With “Flow,” her current exhibition at Perry Nicole Fine Art, New Orleans-based artist Allison Stewart has created a moody, metaphysical world out of simple doodles, splatters, and splashes of paint.
“Flow,” which opens today and will be on display through Dec. 31, invokes fantastic, fanciful botanic ecosystems in reveries of green, gold and white acrylic and oil paint. As pure artistic expression, these paintings serve as devastatingly original work; as portraits of social consciousness, they stand as a jolting reminder of the damage done to the vanishing Gulf Coast.
With its dripping green and gray backdrop, “Water Borne #7” might be a study of post-Hurricane Katrina flora: The painting, which includes graffitied layers of sketches and shapes, glows with a toxic fecundity intrinsic to the lower Mississippi River Delta.
Though similar in subject matter, the diptych “Water Borne #8,” which features a magnificent array of eroded greens and golds, is decidedly more palliative. So is “Over the River #10,” an abstraction reminiscent of an Asian landscape. The red smudges that drip down the right side of the canvas might be Japanese maple leaves; blue-gray and brown curves, formed by lazy gestures, could be a mountain range in the background.

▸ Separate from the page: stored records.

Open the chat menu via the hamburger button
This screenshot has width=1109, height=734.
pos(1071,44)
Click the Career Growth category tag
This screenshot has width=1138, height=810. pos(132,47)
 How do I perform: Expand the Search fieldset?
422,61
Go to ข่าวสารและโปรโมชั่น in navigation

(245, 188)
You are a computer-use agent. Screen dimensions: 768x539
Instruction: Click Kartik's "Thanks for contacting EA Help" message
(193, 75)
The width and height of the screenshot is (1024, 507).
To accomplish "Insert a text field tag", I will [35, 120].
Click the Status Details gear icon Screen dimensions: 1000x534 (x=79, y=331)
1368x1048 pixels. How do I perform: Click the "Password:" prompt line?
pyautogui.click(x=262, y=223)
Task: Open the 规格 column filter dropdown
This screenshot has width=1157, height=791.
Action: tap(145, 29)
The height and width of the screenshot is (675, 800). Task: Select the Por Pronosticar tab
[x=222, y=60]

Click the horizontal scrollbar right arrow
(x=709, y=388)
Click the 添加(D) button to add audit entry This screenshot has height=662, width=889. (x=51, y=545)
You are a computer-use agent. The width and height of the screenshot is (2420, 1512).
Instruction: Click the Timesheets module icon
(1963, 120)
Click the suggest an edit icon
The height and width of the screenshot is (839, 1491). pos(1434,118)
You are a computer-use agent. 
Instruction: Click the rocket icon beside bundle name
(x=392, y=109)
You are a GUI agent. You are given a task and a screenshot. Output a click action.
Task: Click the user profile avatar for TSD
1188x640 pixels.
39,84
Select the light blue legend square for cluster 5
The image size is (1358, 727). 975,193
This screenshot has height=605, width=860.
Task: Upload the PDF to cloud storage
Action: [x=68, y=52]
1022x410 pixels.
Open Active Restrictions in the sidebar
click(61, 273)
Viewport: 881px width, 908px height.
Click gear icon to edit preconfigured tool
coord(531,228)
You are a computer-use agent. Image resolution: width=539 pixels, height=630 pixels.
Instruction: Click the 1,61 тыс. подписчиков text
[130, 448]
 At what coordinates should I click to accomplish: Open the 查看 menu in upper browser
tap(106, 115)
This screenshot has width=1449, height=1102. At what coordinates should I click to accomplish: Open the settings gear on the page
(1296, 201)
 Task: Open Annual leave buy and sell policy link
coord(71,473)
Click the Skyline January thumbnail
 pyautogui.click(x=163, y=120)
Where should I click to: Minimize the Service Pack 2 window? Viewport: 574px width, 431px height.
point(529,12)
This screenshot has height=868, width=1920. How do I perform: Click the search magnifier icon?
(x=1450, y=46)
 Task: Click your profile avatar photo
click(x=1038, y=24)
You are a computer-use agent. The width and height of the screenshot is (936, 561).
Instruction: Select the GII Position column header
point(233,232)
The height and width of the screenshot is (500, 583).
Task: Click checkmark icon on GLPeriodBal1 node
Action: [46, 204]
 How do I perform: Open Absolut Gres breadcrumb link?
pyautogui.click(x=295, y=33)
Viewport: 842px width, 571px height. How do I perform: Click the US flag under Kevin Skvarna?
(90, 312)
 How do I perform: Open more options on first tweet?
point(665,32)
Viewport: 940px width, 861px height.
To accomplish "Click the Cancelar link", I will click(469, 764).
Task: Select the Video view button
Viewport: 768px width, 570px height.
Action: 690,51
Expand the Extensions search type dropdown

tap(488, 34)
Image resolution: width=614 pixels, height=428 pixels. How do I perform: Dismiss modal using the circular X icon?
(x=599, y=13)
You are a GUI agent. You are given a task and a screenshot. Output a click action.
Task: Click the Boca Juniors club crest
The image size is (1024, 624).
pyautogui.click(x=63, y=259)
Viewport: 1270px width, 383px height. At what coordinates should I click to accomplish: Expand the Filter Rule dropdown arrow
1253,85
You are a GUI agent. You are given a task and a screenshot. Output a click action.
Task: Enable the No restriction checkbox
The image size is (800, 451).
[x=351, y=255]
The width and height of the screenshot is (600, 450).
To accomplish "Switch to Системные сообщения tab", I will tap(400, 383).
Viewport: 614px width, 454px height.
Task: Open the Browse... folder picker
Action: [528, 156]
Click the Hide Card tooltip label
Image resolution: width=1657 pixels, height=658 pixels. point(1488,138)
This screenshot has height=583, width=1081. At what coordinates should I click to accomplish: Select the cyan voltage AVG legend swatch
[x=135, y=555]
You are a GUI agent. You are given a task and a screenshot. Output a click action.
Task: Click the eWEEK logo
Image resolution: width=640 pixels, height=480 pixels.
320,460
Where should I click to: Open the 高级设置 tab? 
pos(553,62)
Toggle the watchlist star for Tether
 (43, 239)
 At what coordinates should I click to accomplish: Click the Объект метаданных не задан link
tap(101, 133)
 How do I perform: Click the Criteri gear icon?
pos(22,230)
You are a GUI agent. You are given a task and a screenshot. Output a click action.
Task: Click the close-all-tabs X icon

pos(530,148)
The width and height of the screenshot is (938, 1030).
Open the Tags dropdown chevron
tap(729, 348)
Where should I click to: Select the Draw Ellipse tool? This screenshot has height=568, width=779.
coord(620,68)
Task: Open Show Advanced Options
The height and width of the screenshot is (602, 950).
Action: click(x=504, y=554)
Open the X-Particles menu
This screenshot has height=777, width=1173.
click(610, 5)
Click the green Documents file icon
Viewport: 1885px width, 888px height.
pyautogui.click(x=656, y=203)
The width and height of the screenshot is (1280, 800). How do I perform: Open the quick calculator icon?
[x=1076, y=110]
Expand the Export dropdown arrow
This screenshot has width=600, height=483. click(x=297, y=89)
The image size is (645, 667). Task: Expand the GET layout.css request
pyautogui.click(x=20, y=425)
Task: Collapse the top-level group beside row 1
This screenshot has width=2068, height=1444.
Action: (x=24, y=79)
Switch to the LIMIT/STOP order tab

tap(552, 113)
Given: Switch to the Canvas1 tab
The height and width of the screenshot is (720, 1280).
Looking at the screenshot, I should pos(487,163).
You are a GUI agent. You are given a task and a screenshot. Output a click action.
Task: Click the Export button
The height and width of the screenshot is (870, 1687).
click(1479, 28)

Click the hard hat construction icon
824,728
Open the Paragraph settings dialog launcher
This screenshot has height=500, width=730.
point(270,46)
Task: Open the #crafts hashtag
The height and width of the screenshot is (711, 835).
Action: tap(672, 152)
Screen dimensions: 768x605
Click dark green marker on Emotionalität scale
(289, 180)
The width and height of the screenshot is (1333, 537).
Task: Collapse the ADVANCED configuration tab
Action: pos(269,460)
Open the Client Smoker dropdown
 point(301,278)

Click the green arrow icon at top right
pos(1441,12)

Another diptych, titled “Lost Bayou,” depicts loose renderings of flowers, which, in Stewart’s hand, are interpreted as flimsy parasols inverted in the wind. It’s as if she’s captured the ruins of a garden party, plucked the waterlogged posies from Lake Ponchartrain, and pressed them between the pages of her sketchbook to dry. Leaves are bedraggled, petals are missing, decay is in the air, but beauty remains steadfast.
“Passing Through” continues the ruined effect: Fern fronds, rendered with furious blots of blue-green ink, float in and out of focus atop yet another cracked pigment and thin wash backdrop. As in Stewart”s series of “River Run” paintings, plant life somehow endures whatever man — and Mother Nature — can dish out.
Stewart comes by the botanical imagery honestly — trained as a biologist, she’s devoted years of her work to studying the lifecycles of Louisiana”s vanishing wetlands. “Flow” marks her first Memphis show in five years.